When Ana presented her dissertation online in March, the broadcast was followed with great interest by companies and researchers in different parts of the world. Aluminum friction stir welding has rapidly become increasingly interesting for the aerospace, marine, rail and automotive industries.
The welding method has been most commonly used for straight welds. But there is also an increased need to weld components with higher geometric complexity, such as cylinder blocks for Volvo’s engines. The industrial applicability of this welding method has been questioned for complex geometries due to the inherent compliance in industrial robots caused by the large forces that are required. Using traditional setup, this compliance has led to issues like emergency stops due to the tool dig into the material, but Ana's research project opens doors for new opportunities.
Control through temperature measurement
– I have used the new innovative temperature measurement method, the tool-workpiece thermocouple (TWT), for temperature control of the welding process and shown how it can facilitate the use of robotic equipment for friction stir welding while ensuring weld quality. The measurement method provides good control because it allows us to follow the temperatures created in real time at the weld area. Factors that affect the temperature can then be controlled in an efficient way – for example, the rotational speed and pressure of the tool.
Having the right temperature throughout the process is crucial to the weld quality.
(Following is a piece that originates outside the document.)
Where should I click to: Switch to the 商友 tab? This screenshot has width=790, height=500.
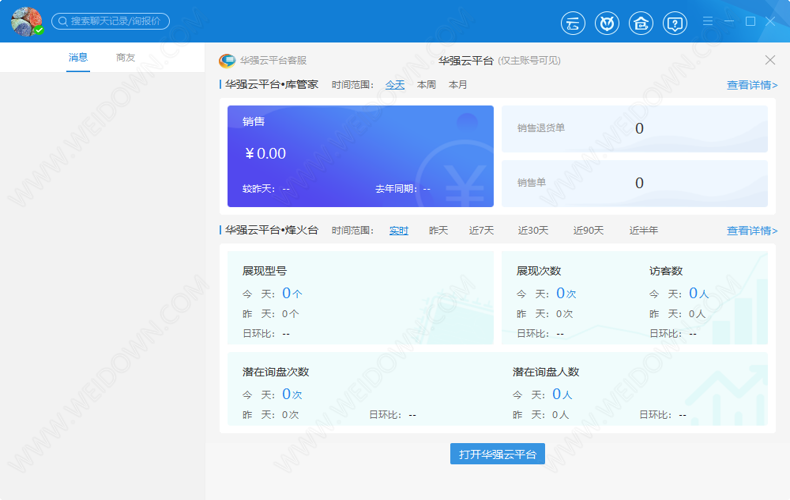tap(126, 58)
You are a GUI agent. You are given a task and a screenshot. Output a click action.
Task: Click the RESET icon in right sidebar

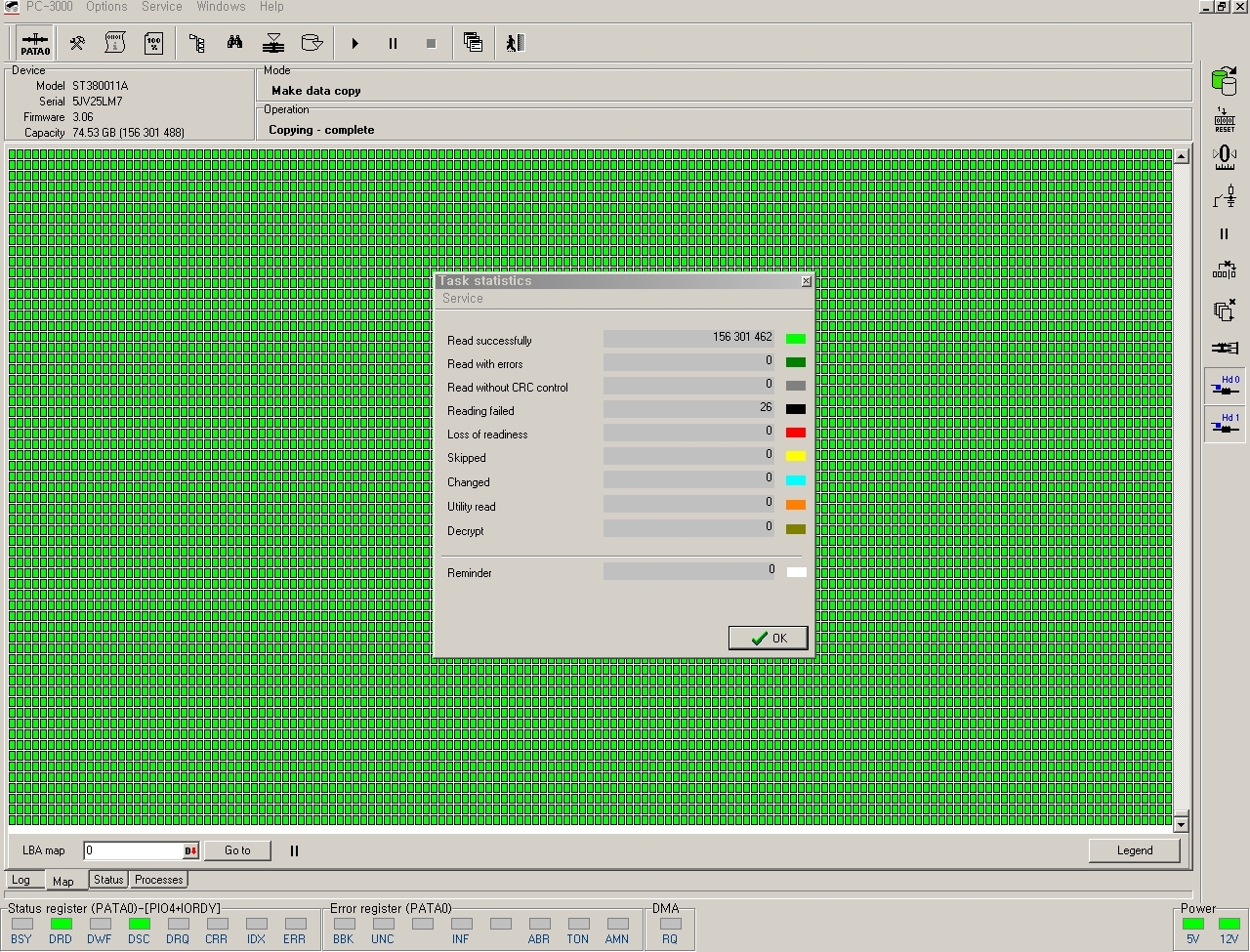1224,119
Ana's extensive tests show that welding with temperature control facilitates achieving improved joint performance, uniform tensile strength along the joint and fewer welding defects.
– The benefits are many. This welding approach mainly saves time and material as it avoids damage to the component and the tool. It is faster to develop the welding process and the method can be applied in several machine types, not just industrial robots.
– My research is focused on aluminum, but friction stir welding is also applicable for welding in steel, magnesium, copper, and other materials.
The research results are particularly interesting for the aerospace and automotive manufacturing industries, but its benefits can be used in many more applications. This is an important reason why companies such as ESAB, Hydro, Sandvik, Saab, Volvo Cars and the research institute TWI participated in the project together with University West.
Ana has spent a lot of time conducting practical tests and experiments in the lab at the Production Technology Center in Trollhättan. Among other things, she has performed the welds, including the advanced welding joints in the cylinder blocks, implemented different temperature methods and designed the tools used. Her multidisciplinary research work has meant that she has learned everything from material knowledge, measurement, and welding technology to the programming of industrial robots.
– This is really multidisciplinary research with problem-solving in many different technology areas. But I have gotten great help from the supervisors and colleagues in the lab.
Want to continue working in the industry
In addition, over the five and a half years of research, Ana has also gotten married and had a child.
– For me, being a doctoral student and starting a family has worked fine. I have been able to have parental leave just as you are in any other profession. It is something I really appreciate with working in Sweden.
Now other doctoral students will take over where Ana finished. Several new research projects have been linked to her work. Much remains to be explored regarding friction stir welding and the TWT temperature measurement method.
– I would like to continue doing exciting work in the industry and explore the opportunities that friction stir welding provides.